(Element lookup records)
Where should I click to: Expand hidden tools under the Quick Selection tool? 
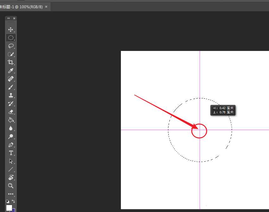(x=14, y=56)

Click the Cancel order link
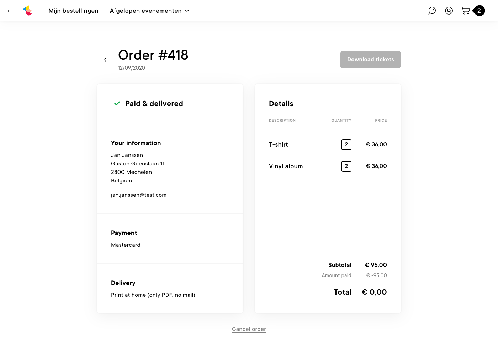249,329
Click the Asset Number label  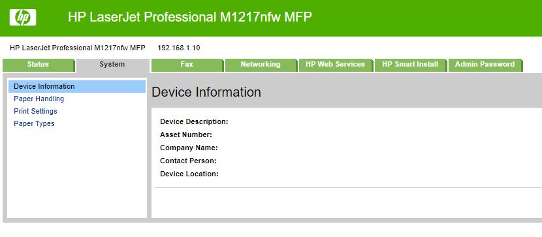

● **Short task**
Rescale the data above by multiplying every coordinate in the answers by 1.3, rounding each result to a whole number with halves rounded up. Write out all of the data again, requests included, and leave out the pictures.

● **Result**
Where should I click to: Expand hidden tools under the Quick Selection tool? 
(x=18, y=73)

Click the Cancel order link
324,428
Click the Asset Number label  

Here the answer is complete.